Secure I was already “saved,” it did not bother me to take her to weekly Mass, from which we would usually venture out to dinner ( Red Lobster was her favorite) and a movie or some shopping. It was all in a Saturday night.
But a strange thing happened to me as I sat in the back, on the right side of the St. Pius X sanctuary on those Saturday nights.
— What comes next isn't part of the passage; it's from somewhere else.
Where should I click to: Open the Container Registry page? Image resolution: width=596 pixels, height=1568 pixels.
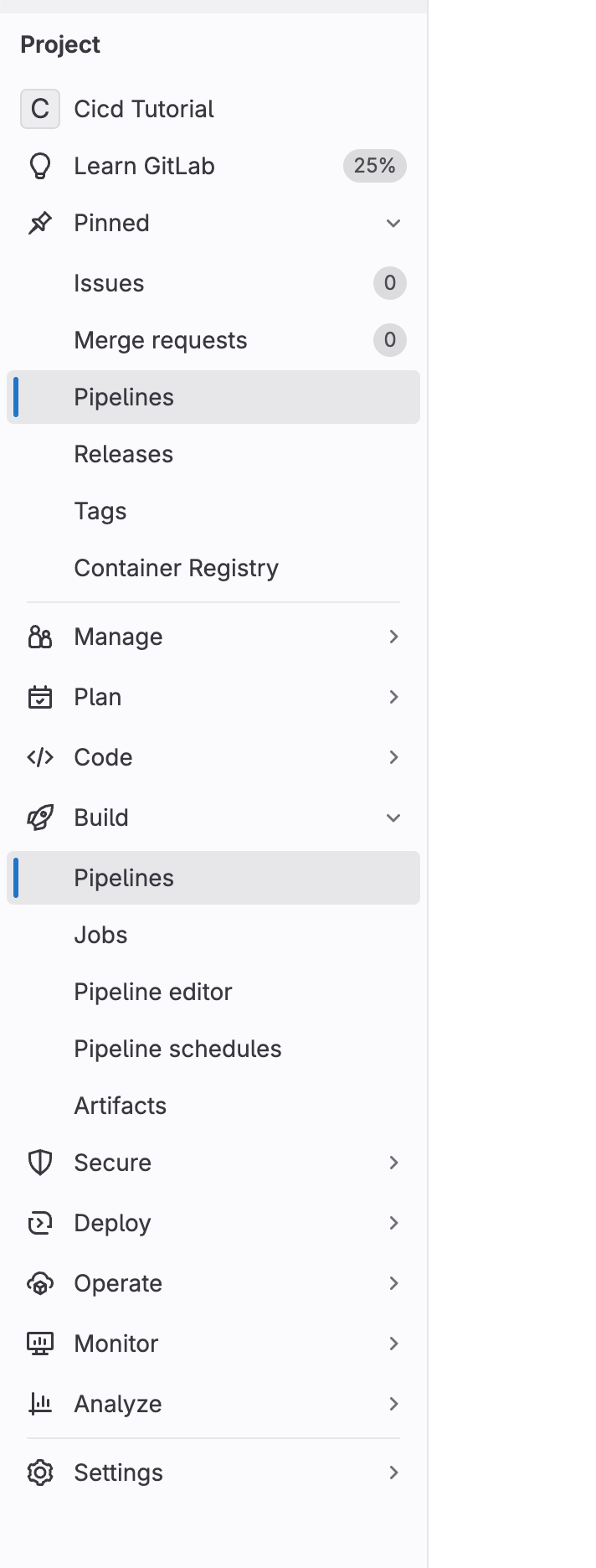pos(177,567)
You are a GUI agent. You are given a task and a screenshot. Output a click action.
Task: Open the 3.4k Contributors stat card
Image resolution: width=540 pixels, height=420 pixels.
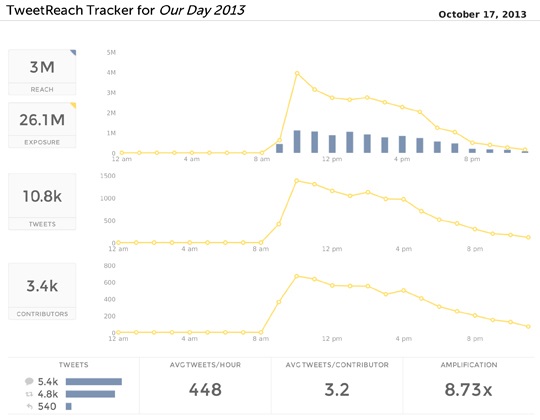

I began to develop a great longing to join the line of people going to the altar for Communion.
Every week that passed, the desire grew stronger and stronger.
I had always especially enjoyed the times in Protestant churches when a version of Communion was celebrated, usually at Easter.
But the more Masses I attended, the more I came to believe those times were too infrequent and pale fruit juice and cracker imitations of true Communion.
I could tell there was something deeper and more reverent occurring in those Mass Communions than I had ever experienced…and I wanted whatever “it” was.
When I finally was confirmed a Catholic in 2008 after nearly a year of required study and preparation, I found “it” to be an intimacy with Jesus I had not experienced before.
Partaking of the consecrated Host and wine was to literally take Jesus within me, sharing his lifeblood with my own, incorporating his body into mine.
I came to realize it is the closest I could be to him and still be here on earth.
Later study would bring me to a greater appreciation of the transformative moment on the altar when the priest lifts the Host and wine, intoning the words “Through him, and with him and in him, O God almighty Father, in the unity of the Holy Spirit, all glory and honor is yours, forever and ever.”
Fr. Michael Gaitley, MIC, refers to this as “supercommunio,” or the high point of the Mass. It is a “supercharged” moment in his writings, where heaven and earth come together through the invocation of the priest so that Christ becomes bodily available to us – the moment just before his real presence comes to us through celebration of Communion.
As I said, that is a moment of intimacy for me unlike any other I experience. It is the concentrated and consecrated Christ in us.
I do not think, when he broke bread and wine and gave it to his disciples at the Last Supper, that Jesus ever meant us to partake in the occasional, fruit juice pale imitation of remembering him.
I believe he wanted us to remember him with the fullness of faith and the fullness of his presence, in that moment and all the moments in between.
This is the Mass. This is The Eucharist. This is the Superior Ideal.
“When we eat this Bread and drink this Cup, we proclaim your Death, O Lord, until you come again.”